Just as a friendly heads up - if you're doing 5.5, you're still in 802.11b legacy... legacy mode sucks the hell out of airtime - even though you might set the rate to 5.5, 802.11b requires management frames to be set at 1 - and then we have the legacy preamble...
Challenge here is most consumer router/AP's - you can set to 11n only, but they still do 11b legacy - and there, things can get complicated if one has ERP stations nearby - not just on the local WLAN, but also adjacent WLAN's - so the neighbor with an old HP printer can mess you up and put one into protection modes for 2.4...
as a reminder - OFDM starts at 6 - and that is a much better place with ERP (11g), HT(11n), HE(11ax) modes in 2.4...

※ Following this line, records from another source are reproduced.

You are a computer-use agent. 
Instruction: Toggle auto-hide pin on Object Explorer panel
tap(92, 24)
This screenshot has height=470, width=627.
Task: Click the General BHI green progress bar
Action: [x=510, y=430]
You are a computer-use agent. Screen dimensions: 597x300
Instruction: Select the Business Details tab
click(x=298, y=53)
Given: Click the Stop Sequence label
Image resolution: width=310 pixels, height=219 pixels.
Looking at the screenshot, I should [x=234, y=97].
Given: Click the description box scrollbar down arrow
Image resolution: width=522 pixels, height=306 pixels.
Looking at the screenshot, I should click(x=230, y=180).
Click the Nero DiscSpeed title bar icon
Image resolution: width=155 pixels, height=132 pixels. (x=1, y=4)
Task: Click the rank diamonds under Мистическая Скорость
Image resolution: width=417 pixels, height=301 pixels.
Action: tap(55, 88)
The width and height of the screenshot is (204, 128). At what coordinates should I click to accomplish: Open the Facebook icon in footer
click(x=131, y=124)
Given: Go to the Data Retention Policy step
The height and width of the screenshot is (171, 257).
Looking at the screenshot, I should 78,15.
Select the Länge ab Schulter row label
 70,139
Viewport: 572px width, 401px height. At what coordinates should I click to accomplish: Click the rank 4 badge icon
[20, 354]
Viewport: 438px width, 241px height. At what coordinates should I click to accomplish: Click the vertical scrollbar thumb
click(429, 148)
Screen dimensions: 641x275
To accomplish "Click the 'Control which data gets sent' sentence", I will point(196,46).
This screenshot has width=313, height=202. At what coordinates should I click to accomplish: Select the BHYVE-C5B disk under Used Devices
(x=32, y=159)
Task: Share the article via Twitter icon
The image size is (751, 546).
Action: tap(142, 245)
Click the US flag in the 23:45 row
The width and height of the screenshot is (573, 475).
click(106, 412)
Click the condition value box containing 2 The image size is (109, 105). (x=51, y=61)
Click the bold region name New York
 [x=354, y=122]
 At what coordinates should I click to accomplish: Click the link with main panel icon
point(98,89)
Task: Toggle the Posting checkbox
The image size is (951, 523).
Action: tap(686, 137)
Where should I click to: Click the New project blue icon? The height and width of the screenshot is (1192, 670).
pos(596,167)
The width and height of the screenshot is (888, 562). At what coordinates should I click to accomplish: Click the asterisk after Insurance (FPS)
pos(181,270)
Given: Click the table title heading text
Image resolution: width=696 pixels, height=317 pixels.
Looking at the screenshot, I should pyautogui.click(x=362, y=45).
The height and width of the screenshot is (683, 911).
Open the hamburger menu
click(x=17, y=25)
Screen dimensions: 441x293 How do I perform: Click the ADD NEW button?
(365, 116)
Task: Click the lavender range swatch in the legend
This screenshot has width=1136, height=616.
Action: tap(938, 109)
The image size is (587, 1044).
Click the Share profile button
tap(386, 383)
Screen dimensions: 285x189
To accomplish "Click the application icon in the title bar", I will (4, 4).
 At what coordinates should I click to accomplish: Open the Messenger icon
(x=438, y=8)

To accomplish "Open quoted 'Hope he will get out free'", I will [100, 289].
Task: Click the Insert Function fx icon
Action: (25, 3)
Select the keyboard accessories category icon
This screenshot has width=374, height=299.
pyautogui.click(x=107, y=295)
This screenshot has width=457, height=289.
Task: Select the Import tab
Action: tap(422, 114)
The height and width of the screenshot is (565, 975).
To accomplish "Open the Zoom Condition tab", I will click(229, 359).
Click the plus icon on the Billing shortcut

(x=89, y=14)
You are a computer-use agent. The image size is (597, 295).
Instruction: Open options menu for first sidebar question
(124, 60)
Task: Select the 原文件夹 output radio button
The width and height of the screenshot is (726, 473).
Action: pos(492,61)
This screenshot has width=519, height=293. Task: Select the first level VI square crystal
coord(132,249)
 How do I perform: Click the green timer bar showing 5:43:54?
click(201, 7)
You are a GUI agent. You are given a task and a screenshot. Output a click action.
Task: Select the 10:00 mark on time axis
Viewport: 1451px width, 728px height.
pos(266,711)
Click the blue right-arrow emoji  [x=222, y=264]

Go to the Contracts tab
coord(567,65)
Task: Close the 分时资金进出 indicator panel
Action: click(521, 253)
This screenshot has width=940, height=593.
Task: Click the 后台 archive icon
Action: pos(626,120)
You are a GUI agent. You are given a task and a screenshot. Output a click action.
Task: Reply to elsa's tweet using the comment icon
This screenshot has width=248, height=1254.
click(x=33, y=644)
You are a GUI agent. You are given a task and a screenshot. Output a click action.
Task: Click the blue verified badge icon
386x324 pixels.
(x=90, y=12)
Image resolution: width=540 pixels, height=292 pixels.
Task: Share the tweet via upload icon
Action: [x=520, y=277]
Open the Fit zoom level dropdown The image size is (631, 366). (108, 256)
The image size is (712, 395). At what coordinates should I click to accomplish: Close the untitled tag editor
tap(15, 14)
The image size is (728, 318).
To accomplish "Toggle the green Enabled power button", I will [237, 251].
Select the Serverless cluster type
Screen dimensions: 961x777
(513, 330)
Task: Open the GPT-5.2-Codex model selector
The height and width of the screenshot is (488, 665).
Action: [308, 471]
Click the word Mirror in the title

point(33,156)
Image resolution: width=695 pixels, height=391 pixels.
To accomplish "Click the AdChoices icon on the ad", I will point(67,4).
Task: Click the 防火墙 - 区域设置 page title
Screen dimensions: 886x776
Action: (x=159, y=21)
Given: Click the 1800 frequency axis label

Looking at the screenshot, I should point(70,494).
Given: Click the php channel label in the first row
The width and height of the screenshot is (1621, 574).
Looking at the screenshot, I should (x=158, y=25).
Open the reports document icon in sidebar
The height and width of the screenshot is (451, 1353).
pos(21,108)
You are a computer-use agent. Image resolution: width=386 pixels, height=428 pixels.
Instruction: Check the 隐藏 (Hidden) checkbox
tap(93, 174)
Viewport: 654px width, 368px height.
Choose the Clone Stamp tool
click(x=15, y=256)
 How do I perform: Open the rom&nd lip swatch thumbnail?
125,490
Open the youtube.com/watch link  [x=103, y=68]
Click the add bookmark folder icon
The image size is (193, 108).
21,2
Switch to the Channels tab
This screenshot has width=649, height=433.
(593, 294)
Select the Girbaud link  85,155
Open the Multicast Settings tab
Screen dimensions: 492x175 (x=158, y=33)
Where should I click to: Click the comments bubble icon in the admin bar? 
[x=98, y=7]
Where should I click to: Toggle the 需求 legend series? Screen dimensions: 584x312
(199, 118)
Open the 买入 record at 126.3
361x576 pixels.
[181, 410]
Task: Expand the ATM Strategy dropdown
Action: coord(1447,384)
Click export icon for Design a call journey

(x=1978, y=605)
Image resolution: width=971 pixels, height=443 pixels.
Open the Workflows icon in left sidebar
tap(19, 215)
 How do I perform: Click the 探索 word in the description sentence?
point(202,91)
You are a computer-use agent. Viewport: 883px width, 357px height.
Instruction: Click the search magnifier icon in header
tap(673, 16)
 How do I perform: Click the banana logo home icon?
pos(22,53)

Even on old chipsets - disabling WPA and DSSS support - it's a 20 percent improvement in throughput - I've been doing a fair amount of work on ath9k/ath10k along with mt76 - and the improvement is real...
QCA WiFi 6 drivers - not quite at a point where I can do useful things - closed source works fine with QSDK...
Yep, I know, unfortunately if I set it to 6 or 12 my Panasonic TV and Blu Ray (both draft N) won't connect. Since they're the only things that connect to 2.4 (and sometimes my phone if it doesn't switch to the outdoor AP when I go outside), not a big deal.
My beacons are at 5.5 though, B is disabled and no B devices can connect, confirmed that much in the CLI and by cracking out an old laptop with Lucent PCMCIA card just out of curiosity. As far as I know the beacon rate is what management frames use also, maybe I'm wrong on that.
My outdoor AP is set to 6 since nothing draft N needs to hit that. I actually bumped it to 12 for a while to completely disable CCK rates including 11 but it got a bit too short range.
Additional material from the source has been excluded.